=== Given passage ===

Merhav then goes to describe how in many of his consultation services, he came to an organization and heard that the problem was due to some manager’s ego, but when he actually looked into the problem he discovered it is not an issue of ego at all. For example, he describes a situation where a manager used to keep all essential information to himself. The other managers saw it as an ego problem. It turned out that that manager did it because of a legitimate concern that classified information will leak to competitors as this has happened a few years earlier. A little work allowed to better identify which information is really classified, and release most of the information the other managers needed without any fears of a leakage. Not an ego issue at all.
Another example was of a manager that did not delegate. A short investigation revealed that she did not really know how to. She was sent to a workshop that not only made her team members happy, but also made her very happy, as she was swamped and wanted to delegate. Again. No ego issues.
This reminded me of a lesson I wrote about in my e-book about understanding the difference between standpoints and interests. An interest is what we really want. A standpoint is how we communicate to the world what we want. Many times, there is a misalignment between the two due to our fear to admit our own fears or problems or just due to poor communication. Then, the discussion revolves around the standpoint, instead of around the interest.

=== Record set ===

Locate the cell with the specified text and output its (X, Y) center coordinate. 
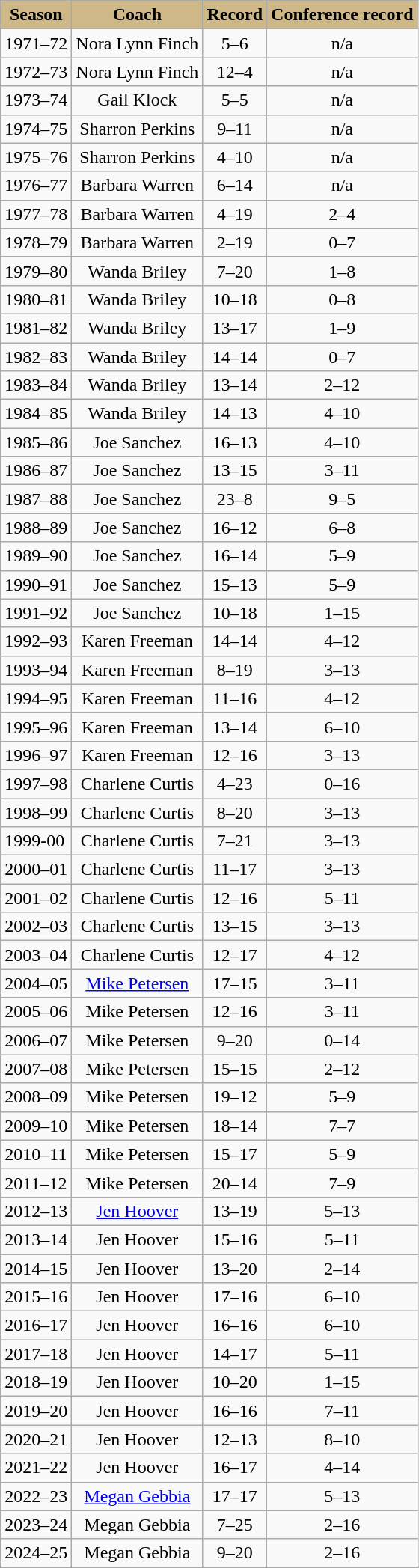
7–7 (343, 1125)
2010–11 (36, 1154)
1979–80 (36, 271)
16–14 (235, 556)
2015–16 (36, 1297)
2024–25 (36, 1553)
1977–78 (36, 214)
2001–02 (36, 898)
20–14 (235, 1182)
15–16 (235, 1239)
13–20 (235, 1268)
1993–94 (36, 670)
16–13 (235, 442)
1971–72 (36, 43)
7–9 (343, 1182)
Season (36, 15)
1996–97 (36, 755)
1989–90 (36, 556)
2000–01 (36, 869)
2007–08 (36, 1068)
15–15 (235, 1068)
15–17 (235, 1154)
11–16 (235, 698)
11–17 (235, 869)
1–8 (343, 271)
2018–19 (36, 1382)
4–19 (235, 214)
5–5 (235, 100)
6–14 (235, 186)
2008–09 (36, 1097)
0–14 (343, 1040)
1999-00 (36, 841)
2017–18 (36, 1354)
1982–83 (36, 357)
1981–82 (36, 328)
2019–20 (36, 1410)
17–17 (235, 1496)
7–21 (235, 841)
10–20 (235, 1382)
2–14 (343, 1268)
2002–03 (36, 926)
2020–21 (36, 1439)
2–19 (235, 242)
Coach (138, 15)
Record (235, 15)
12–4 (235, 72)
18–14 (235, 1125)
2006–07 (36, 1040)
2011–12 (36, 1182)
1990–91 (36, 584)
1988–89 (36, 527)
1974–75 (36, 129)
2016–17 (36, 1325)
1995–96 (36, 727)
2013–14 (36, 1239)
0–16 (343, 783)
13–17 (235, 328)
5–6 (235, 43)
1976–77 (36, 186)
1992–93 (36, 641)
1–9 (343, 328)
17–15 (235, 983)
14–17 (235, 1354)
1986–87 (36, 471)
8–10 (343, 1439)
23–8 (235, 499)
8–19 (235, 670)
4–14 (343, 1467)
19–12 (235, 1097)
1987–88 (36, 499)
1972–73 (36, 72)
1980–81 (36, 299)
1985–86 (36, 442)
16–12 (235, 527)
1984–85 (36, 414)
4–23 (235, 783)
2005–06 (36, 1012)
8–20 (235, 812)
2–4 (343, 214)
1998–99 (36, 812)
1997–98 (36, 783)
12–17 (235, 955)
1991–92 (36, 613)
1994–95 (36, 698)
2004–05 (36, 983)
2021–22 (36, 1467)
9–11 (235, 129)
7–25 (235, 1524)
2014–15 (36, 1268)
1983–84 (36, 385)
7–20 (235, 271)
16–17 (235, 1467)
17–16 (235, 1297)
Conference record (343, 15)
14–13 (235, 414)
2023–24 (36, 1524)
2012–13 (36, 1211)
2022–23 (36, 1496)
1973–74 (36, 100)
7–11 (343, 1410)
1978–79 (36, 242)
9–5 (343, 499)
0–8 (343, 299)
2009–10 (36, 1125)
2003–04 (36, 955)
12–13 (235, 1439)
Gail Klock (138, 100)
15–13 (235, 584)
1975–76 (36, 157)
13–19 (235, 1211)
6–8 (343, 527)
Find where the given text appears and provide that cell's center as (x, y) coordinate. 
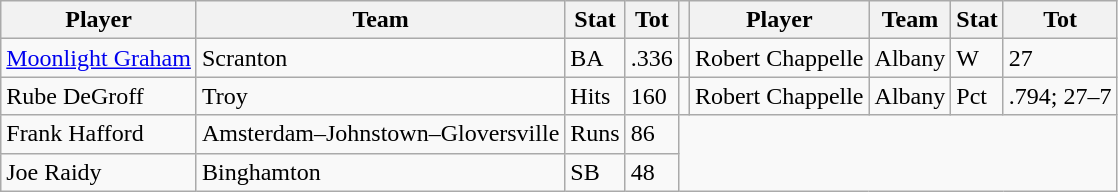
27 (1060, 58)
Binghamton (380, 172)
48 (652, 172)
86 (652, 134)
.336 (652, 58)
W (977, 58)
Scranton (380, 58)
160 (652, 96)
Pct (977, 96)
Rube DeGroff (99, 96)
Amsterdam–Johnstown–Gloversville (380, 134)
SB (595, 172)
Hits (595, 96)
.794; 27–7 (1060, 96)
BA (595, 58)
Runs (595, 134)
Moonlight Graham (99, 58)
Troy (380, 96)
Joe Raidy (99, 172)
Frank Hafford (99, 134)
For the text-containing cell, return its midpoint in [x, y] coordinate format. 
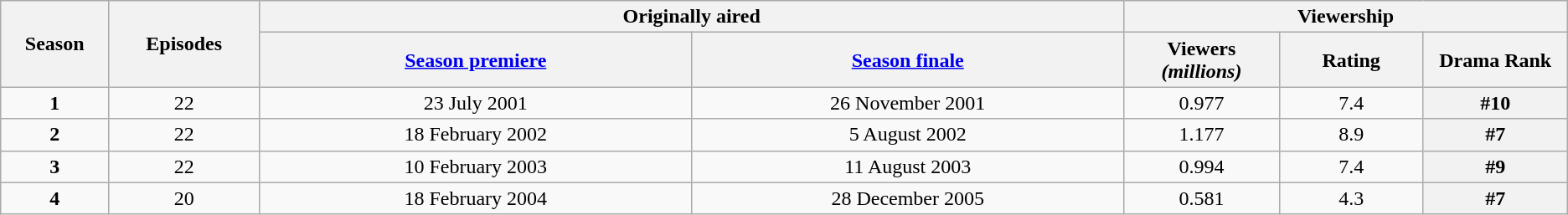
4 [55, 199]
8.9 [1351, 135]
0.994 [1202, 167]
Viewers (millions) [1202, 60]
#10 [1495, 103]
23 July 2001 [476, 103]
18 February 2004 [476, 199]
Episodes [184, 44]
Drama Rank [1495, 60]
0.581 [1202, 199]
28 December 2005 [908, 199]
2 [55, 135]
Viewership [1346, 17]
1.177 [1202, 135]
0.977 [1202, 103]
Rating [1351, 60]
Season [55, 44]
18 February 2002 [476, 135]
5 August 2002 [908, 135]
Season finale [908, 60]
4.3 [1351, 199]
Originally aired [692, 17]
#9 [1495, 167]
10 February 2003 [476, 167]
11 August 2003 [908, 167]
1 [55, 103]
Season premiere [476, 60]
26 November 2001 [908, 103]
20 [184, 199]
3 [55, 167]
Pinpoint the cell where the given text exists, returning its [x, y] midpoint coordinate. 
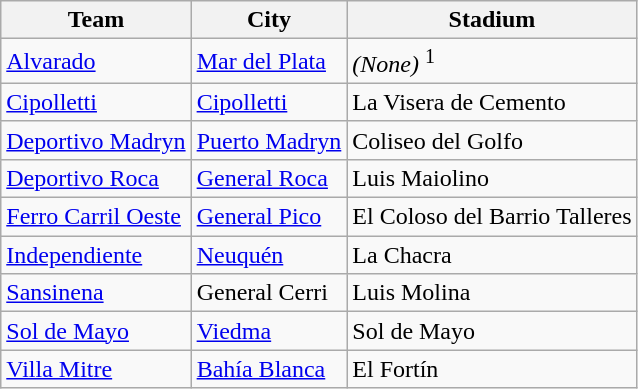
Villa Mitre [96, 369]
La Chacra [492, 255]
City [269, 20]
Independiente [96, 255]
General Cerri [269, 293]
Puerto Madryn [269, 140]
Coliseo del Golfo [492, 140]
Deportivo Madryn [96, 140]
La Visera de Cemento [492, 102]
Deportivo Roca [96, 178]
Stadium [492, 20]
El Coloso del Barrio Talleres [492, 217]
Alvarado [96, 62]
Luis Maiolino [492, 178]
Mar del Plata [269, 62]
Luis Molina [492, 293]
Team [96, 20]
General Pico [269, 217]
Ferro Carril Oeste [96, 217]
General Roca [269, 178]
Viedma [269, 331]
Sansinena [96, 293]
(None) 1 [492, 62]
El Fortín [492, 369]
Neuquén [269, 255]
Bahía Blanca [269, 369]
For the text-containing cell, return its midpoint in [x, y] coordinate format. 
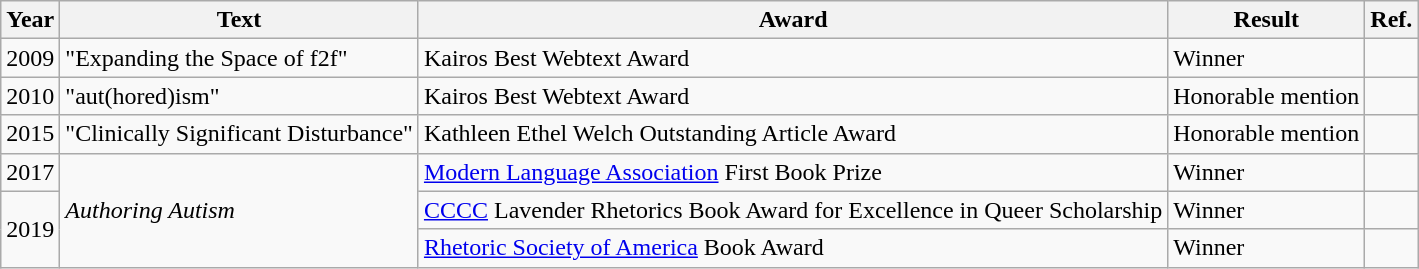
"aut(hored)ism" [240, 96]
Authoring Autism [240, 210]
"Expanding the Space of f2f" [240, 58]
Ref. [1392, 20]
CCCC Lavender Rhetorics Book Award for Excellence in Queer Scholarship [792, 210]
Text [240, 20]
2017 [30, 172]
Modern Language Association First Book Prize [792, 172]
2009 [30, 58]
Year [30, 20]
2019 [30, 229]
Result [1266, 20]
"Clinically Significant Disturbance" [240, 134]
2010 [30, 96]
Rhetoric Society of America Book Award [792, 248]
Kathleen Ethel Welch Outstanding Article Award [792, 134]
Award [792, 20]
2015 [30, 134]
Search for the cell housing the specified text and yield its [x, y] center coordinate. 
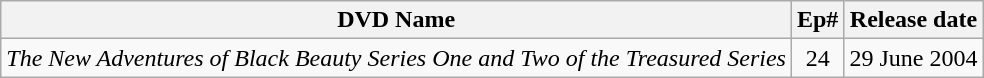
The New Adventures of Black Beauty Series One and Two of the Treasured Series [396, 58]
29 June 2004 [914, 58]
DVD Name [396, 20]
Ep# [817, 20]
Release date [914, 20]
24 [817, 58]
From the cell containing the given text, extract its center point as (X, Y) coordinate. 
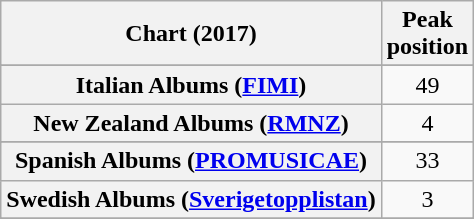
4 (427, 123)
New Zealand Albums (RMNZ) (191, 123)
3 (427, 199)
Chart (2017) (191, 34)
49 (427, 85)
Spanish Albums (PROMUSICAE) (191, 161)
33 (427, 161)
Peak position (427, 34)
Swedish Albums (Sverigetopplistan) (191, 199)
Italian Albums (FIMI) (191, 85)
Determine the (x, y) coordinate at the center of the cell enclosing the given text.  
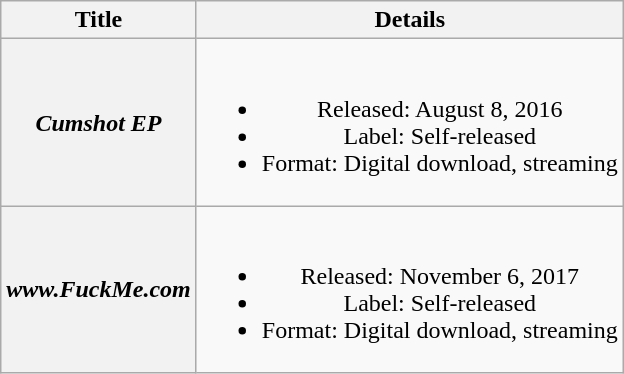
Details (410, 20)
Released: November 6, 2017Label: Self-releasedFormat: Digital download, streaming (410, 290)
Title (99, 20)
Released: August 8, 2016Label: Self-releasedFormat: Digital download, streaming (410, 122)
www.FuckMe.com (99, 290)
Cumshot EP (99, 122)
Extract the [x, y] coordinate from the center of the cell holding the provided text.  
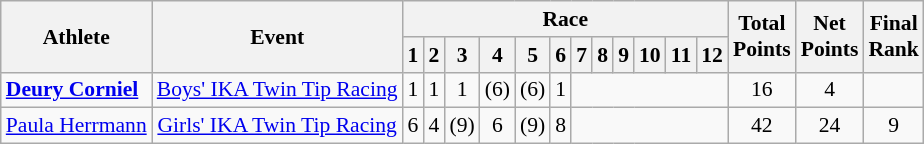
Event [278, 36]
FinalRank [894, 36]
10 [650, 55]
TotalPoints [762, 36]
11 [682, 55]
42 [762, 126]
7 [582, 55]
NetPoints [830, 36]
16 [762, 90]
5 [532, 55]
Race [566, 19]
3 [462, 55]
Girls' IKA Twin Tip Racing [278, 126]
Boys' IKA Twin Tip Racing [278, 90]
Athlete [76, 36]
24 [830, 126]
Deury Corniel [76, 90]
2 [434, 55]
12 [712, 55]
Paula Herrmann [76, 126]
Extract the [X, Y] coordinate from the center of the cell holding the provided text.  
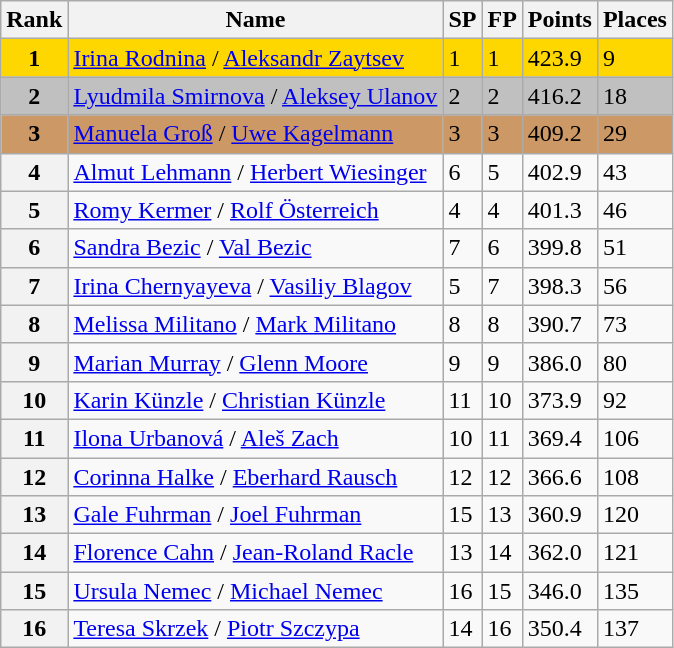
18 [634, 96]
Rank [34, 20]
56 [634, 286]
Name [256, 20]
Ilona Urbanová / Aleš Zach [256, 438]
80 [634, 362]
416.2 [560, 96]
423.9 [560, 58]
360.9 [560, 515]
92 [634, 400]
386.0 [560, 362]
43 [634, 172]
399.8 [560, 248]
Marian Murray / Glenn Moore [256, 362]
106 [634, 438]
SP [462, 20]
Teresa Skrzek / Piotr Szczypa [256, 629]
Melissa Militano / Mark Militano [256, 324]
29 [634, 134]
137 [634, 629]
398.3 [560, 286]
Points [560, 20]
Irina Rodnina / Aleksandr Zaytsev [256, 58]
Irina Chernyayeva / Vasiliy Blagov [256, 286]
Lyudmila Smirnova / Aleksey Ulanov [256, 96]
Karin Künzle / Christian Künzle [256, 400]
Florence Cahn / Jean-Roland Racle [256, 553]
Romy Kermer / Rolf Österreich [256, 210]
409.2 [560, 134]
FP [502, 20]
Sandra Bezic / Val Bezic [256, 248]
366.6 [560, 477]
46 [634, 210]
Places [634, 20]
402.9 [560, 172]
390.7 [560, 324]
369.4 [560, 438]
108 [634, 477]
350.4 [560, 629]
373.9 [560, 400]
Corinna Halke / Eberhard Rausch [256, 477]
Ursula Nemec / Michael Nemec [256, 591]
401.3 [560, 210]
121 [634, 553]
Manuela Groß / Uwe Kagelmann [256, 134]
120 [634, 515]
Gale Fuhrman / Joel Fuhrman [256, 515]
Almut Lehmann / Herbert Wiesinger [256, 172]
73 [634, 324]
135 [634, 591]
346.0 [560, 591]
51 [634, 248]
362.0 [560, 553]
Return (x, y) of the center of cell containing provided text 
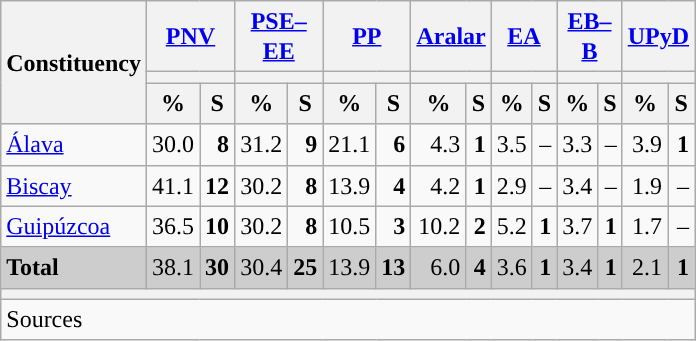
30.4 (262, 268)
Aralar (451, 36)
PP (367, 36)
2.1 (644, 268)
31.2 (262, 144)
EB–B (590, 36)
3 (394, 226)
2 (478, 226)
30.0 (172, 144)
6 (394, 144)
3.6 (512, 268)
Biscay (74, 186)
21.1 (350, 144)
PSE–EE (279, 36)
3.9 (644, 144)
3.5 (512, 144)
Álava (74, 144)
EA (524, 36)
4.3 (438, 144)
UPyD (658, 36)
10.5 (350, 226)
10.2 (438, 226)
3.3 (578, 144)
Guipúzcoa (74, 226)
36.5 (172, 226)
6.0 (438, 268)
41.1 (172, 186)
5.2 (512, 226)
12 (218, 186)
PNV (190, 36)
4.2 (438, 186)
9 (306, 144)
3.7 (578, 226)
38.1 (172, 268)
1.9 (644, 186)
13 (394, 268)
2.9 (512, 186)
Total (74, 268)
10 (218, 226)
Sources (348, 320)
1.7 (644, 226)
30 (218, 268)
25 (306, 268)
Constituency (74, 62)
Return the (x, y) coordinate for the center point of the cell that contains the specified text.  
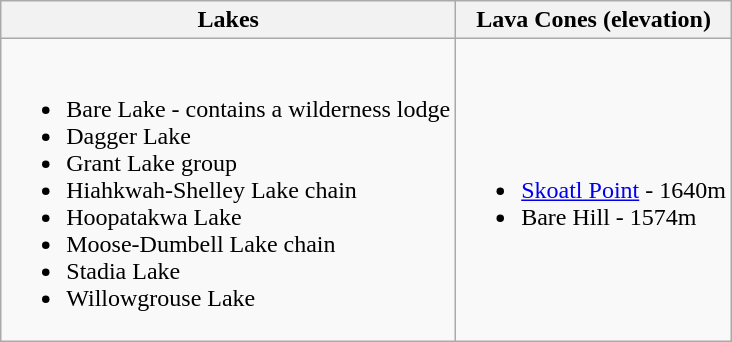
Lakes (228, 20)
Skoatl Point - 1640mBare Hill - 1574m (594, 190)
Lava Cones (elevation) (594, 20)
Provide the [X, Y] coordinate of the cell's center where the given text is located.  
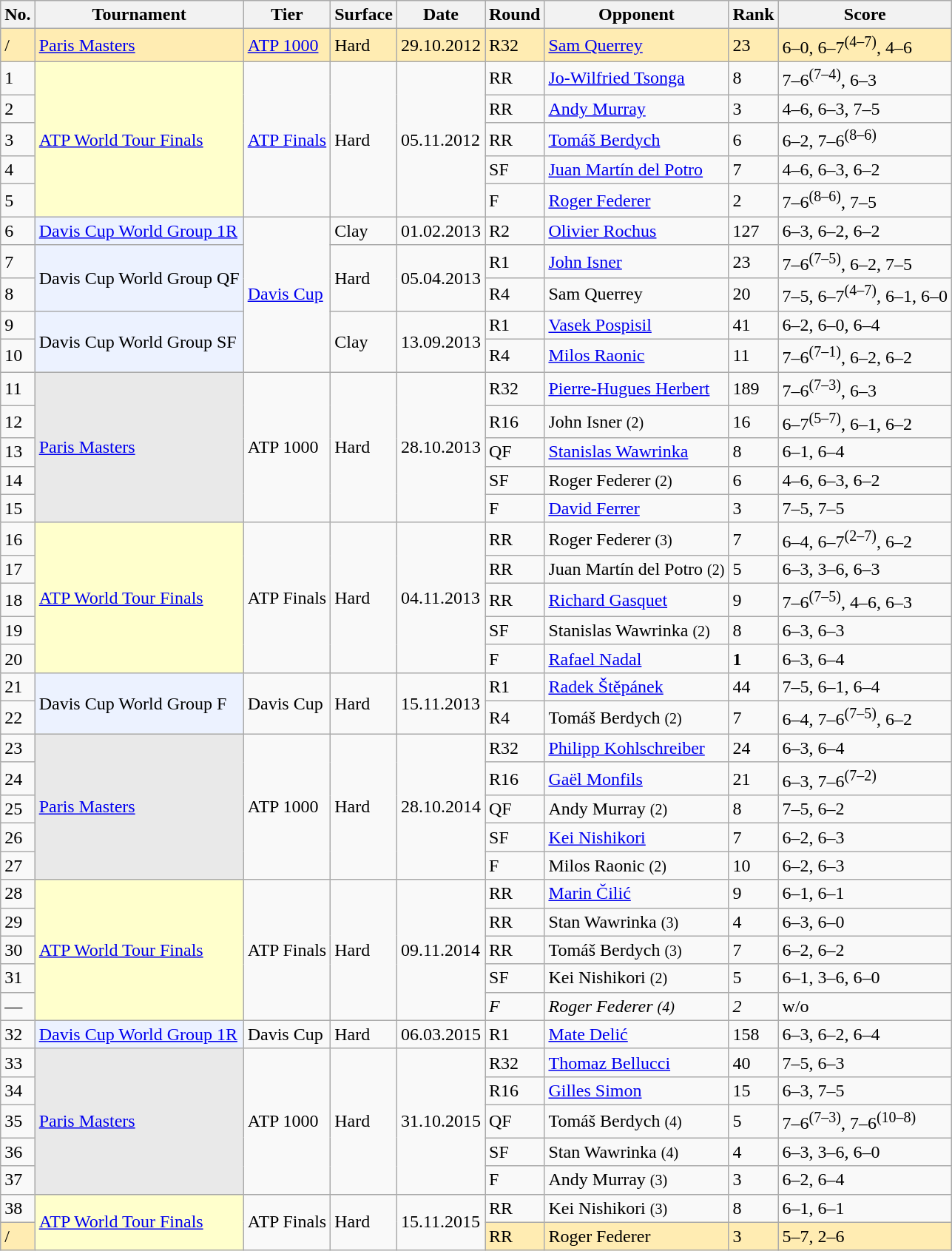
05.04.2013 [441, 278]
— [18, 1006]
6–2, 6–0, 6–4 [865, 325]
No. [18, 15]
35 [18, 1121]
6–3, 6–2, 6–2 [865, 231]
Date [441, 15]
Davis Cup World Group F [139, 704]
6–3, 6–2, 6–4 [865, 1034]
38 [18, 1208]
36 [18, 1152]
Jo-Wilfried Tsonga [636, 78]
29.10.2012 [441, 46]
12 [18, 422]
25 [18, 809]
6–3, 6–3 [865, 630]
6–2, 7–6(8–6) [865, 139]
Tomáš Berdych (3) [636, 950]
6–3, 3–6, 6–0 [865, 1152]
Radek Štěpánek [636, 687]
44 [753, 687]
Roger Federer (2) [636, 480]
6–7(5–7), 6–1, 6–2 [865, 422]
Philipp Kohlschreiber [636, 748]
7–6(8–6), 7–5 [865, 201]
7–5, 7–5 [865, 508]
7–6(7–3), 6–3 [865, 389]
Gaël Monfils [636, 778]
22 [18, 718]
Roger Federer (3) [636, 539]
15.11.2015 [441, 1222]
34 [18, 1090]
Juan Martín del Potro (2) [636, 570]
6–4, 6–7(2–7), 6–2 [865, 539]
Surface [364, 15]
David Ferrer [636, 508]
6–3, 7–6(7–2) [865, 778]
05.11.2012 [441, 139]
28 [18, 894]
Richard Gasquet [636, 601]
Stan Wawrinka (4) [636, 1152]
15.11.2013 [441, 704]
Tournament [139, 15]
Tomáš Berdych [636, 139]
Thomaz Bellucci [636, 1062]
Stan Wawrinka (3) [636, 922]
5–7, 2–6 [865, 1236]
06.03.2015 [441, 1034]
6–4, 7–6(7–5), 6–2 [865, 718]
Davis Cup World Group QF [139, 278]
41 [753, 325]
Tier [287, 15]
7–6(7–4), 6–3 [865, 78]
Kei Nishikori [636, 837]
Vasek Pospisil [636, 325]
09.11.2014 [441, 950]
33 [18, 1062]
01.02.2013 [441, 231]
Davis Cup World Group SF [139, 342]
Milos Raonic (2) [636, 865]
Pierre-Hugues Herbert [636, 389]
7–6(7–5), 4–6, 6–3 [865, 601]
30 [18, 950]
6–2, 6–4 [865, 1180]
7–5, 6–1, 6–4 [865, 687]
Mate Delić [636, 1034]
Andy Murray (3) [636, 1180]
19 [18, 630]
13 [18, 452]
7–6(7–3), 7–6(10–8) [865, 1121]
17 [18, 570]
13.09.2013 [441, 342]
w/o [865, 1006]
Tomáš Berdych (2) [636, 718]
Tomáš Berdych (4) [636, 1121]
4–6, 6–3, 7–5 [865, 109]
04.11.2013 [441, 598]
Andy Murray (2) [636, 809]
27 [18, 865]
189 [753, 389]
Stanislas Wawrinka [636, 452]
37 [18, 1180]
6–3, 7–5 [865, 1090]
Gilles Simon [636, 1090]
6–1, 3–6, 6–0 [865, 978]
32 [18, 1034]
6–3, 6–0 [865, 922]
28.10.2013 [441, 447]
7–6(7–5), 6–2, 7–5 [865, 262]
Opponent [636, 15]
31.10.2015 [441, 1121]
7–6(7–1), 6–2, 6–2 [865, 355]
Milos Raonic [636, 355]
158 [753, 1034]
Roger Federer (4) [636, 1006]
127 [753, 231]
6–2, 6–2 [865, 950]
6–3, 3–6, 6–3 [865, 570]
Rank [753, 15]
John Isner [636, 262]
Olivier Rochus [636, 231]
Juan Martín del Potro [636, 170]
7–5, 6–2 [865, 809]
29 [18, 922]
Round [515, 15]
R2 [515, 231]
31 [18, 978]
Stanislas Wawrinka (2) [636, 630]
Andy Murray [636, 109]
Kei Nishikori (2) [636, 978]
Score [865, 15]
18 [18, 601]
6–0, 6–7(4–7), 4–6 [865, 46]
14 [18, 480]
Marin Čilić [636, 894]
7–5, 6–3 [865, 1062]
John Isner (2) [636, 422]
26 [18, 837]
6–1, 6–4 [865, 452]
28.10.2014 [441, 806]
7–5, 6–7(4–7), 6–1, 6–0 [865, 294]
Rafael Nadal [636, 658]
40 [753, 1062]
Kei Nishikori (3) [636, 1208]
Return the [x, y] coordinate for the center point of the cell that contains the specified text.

===

| Problems and tasks |
(A) In the passage about ego in organizations, why did the manager keep all essential information to himself?
(B) Summarize the passage about ego in organizations in two sentences.
(C) Carry on the passage about ego in organizations from its final sentence.
The data shown above come from a separate source.

| Exercise results |
(A) He had a legitimate concern that classified information would leak to competitors, as had happened a few years earlier.

(B) Merhav found that problems blamed on a manager's ego were often not ego issues at all: one manager withheld information out of fear of leaks to competitors, and another failed to delegate because she did not know how. This recalls the difference between an interest, which is what we really want, and a standpoint, which is how we communicate it; when the two are misaligned, discussion revolves around the standpoint instead of the interest.

(C)
Think about the manager with the classified information. His interest was that no sensitive information would leak outside of the organization. His standpoint was: I am not releasing any information. Only after his interest was laid out on the table, there was a possibility to really solve the problem by meeting the interest of both sides. Instead of asking a zero-sum question – “should the information be released or not?” a discussion of the interests allows to ask a win-win question: “how can we release the information the managers need, while making sure there are no leaks of important information outside the organization?”.
I think the important lesson we can learn from all these examples is that sometimes we assume that the other side has a standpoint, without him even stating it. The ego explanation is just our own standpoint of the situation. But, as Merhav puts it, it is not a very productive standpoint.
So, do you talk about your and the other side standpoints or about your and the other side interests?